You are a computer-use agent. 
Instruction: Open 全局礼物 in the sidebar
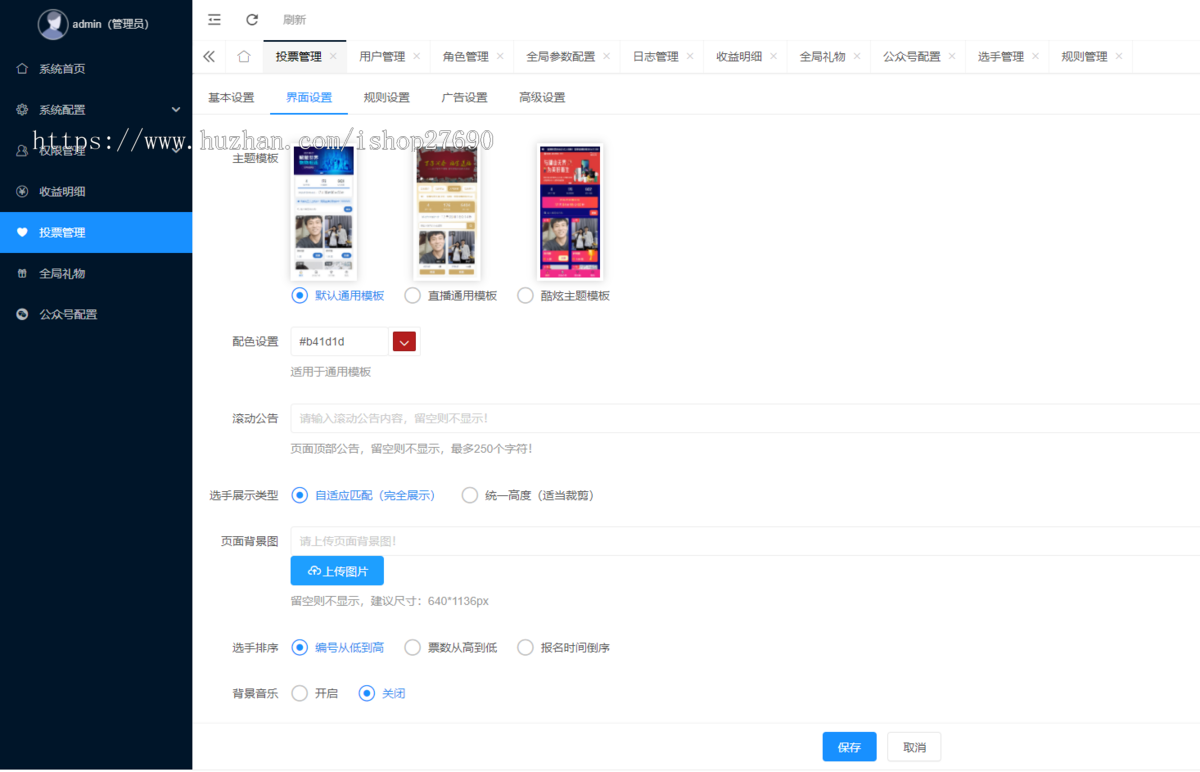(62, 274)
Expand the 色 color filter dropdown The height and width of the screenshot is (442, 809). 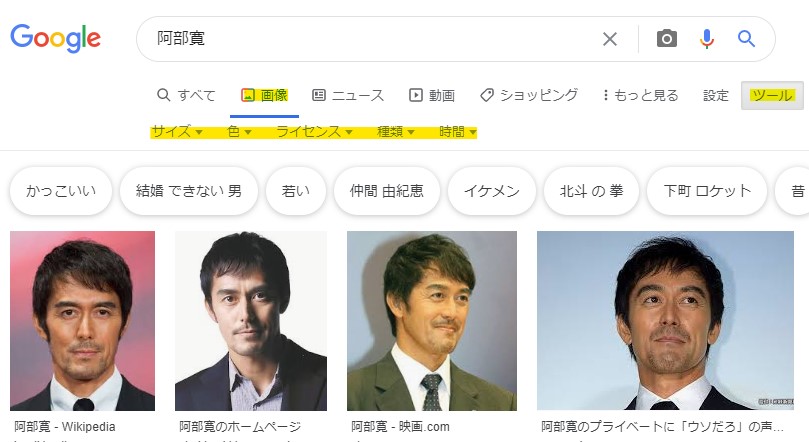pyautogui.click(x=239, y=132)
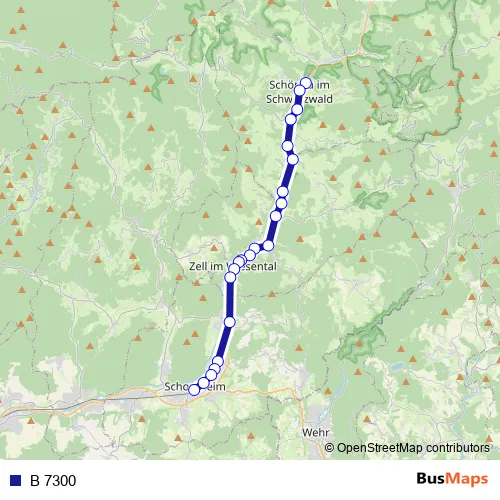Click the Schopfheim town label
Screen dimensions: 500x500
(195, 387)
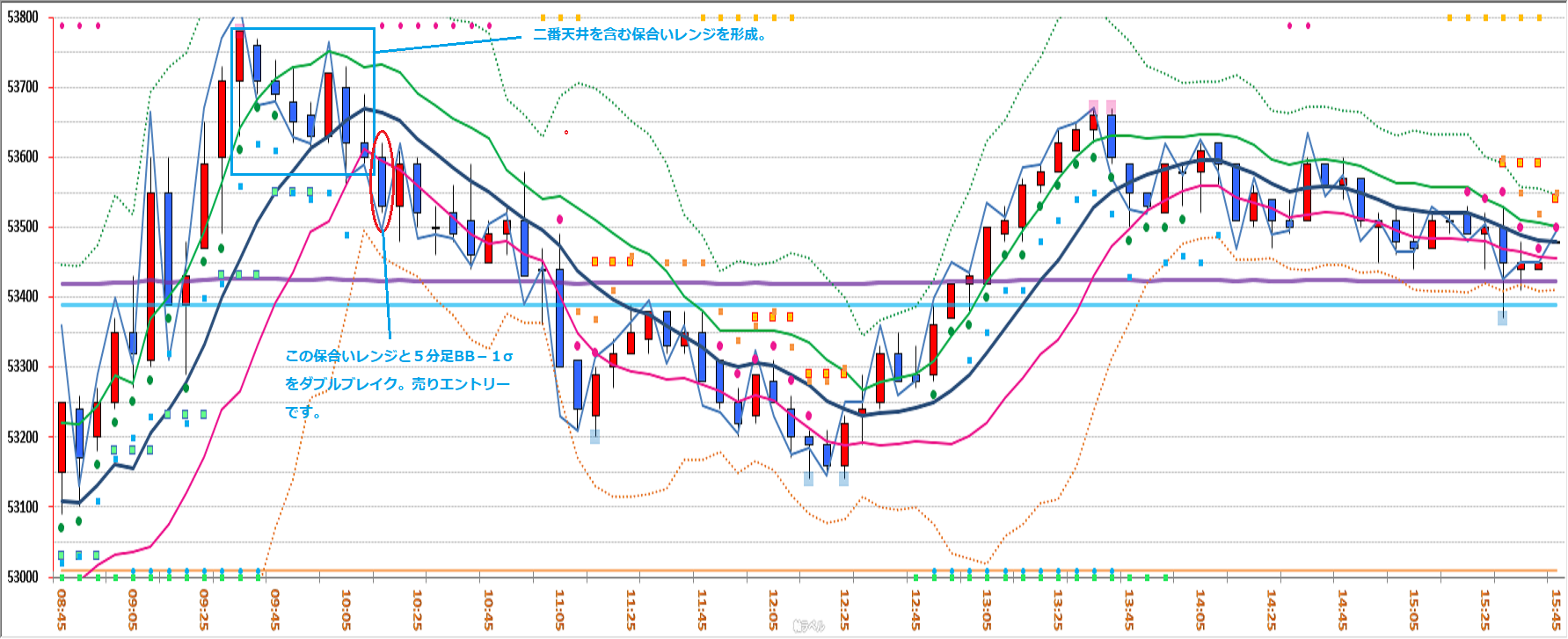
Task: Click the 53000 price axis label
Action: tap(23, 577)
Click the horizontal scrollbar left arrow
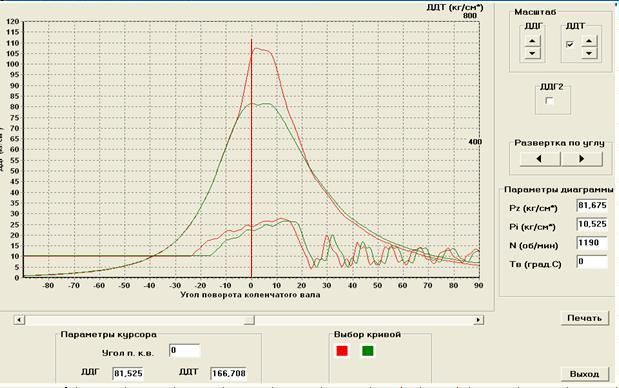 pyautogui.click(x=19, y=320)
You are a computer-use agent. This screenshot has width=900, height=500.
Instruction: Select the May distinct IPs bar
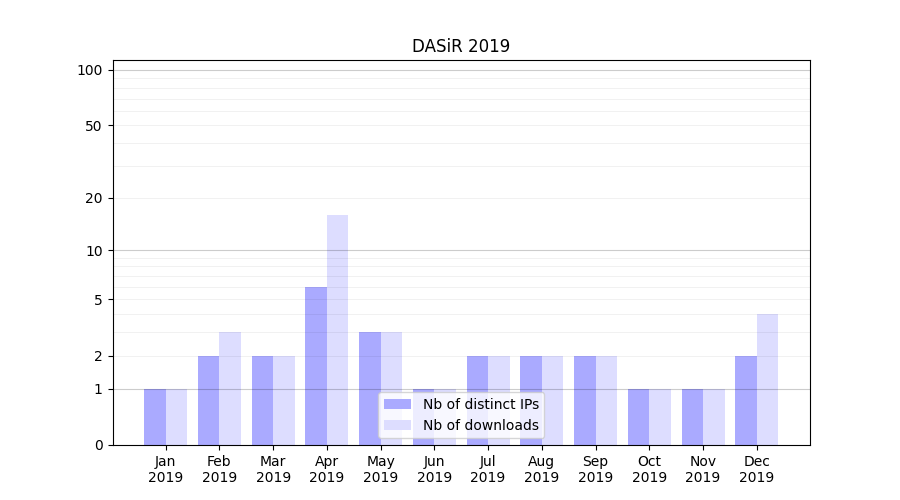[x=370, y=388]
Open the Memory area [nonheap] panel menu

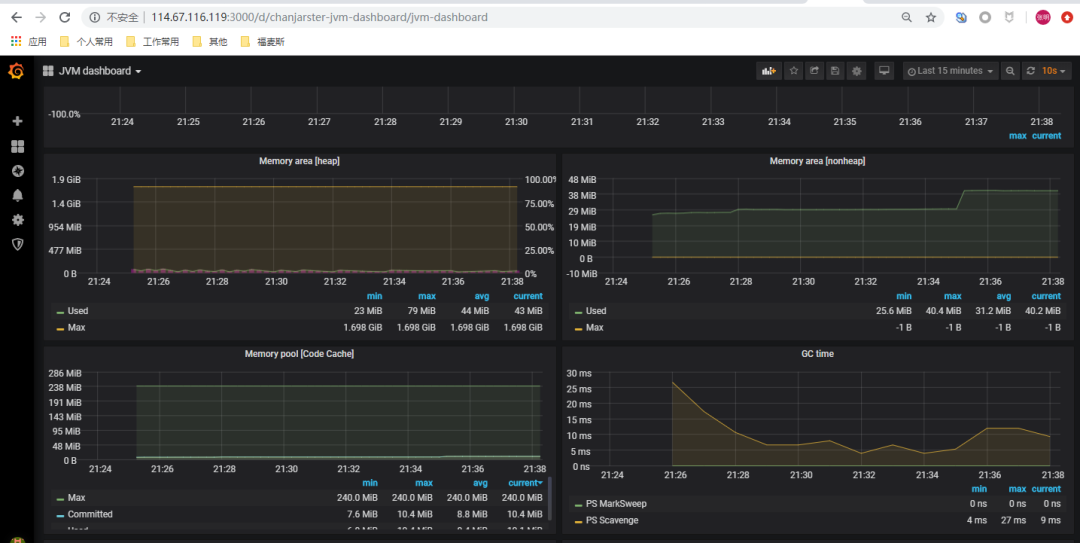[x=817, y=161]
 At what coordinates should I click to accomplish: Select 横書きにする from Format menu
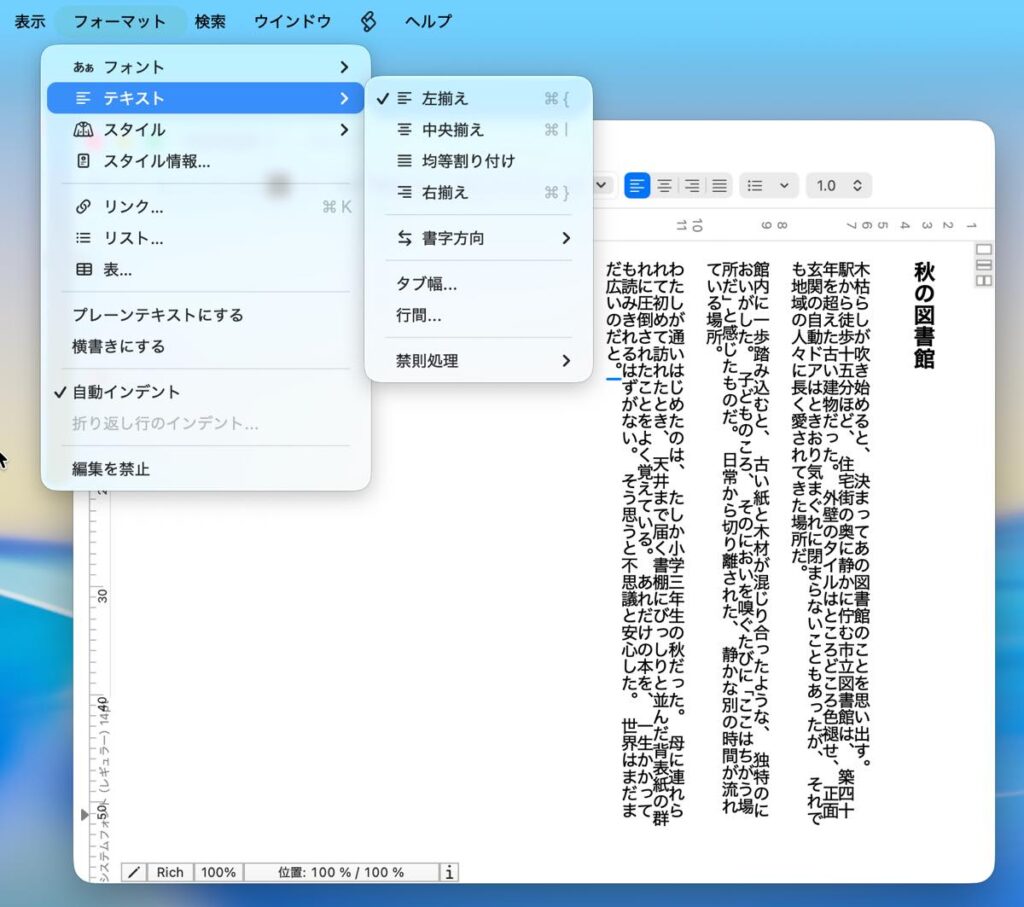point(118,346)
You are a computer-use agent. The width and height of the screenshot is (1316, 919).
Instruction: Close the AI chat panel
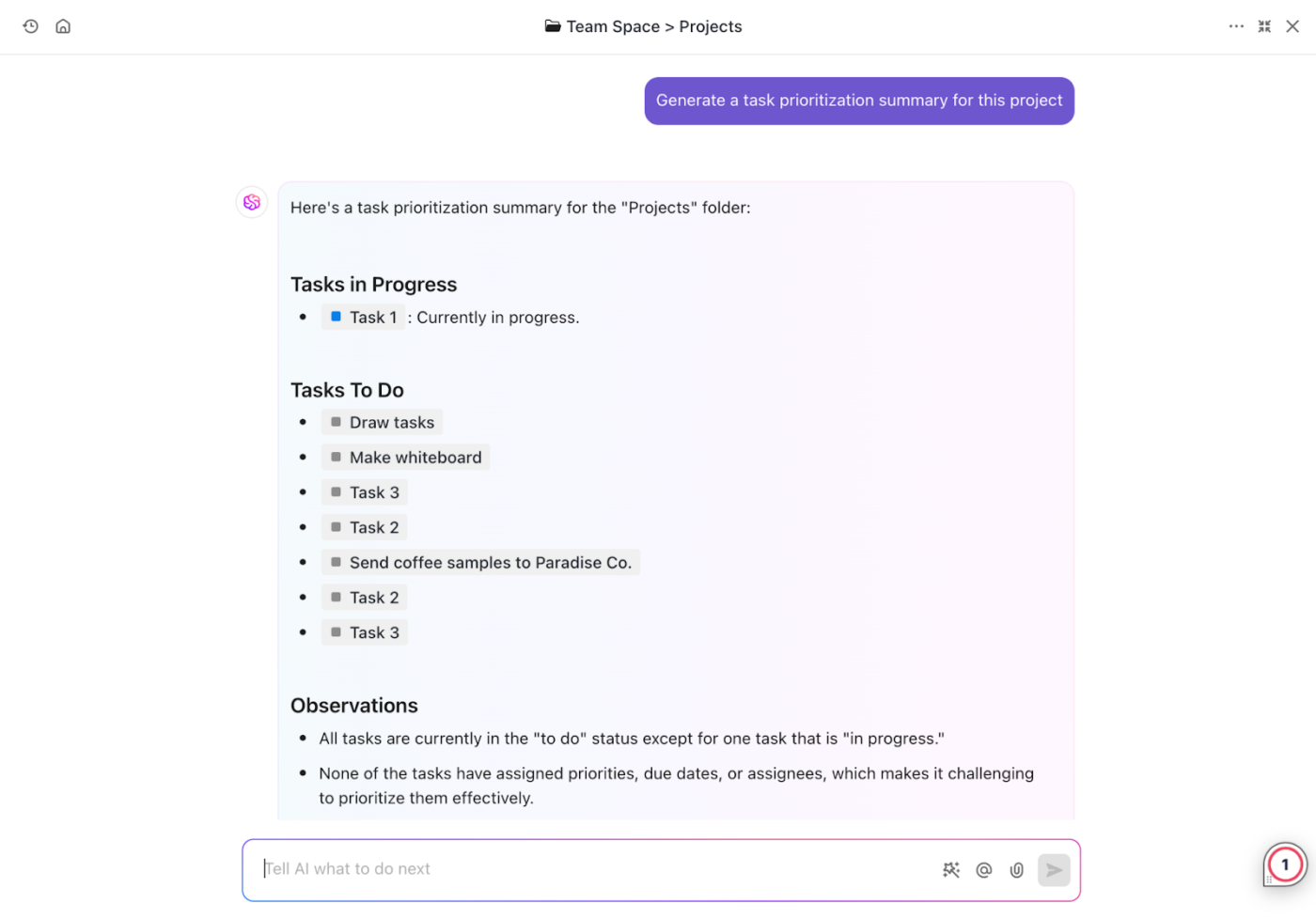(1292, 26)
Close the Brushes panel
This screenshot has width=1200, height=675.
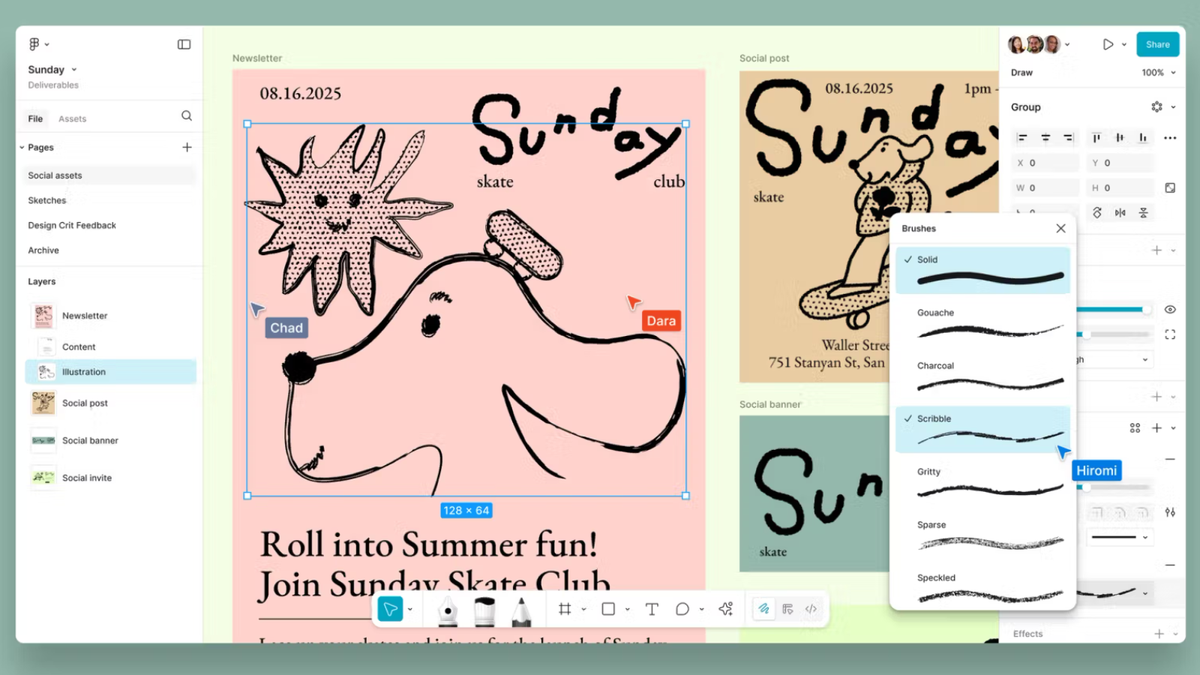tap(1060, 228)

+ + + + + + +

Rescale the listing lines above, starting at the line containing "At what coordinates" and ending at the end of the listing. Repeat only these lines, with the requests included, and multiply every click coordinate in the answers by 0.55, rounding to whole numbers with halves rounded up. Leave out the pictures.

 At what coordinates should I click to accomplish: Select 横書きにする from Format menu
point(65,190)
You are a computer-use agent. The width and height of the screenshot is (1316, 919).
Instruction: Close the AI chat panel
(711, 14)
Close the Brushes panel
This screenshot has width=1200, height=675.
tap(583, 125)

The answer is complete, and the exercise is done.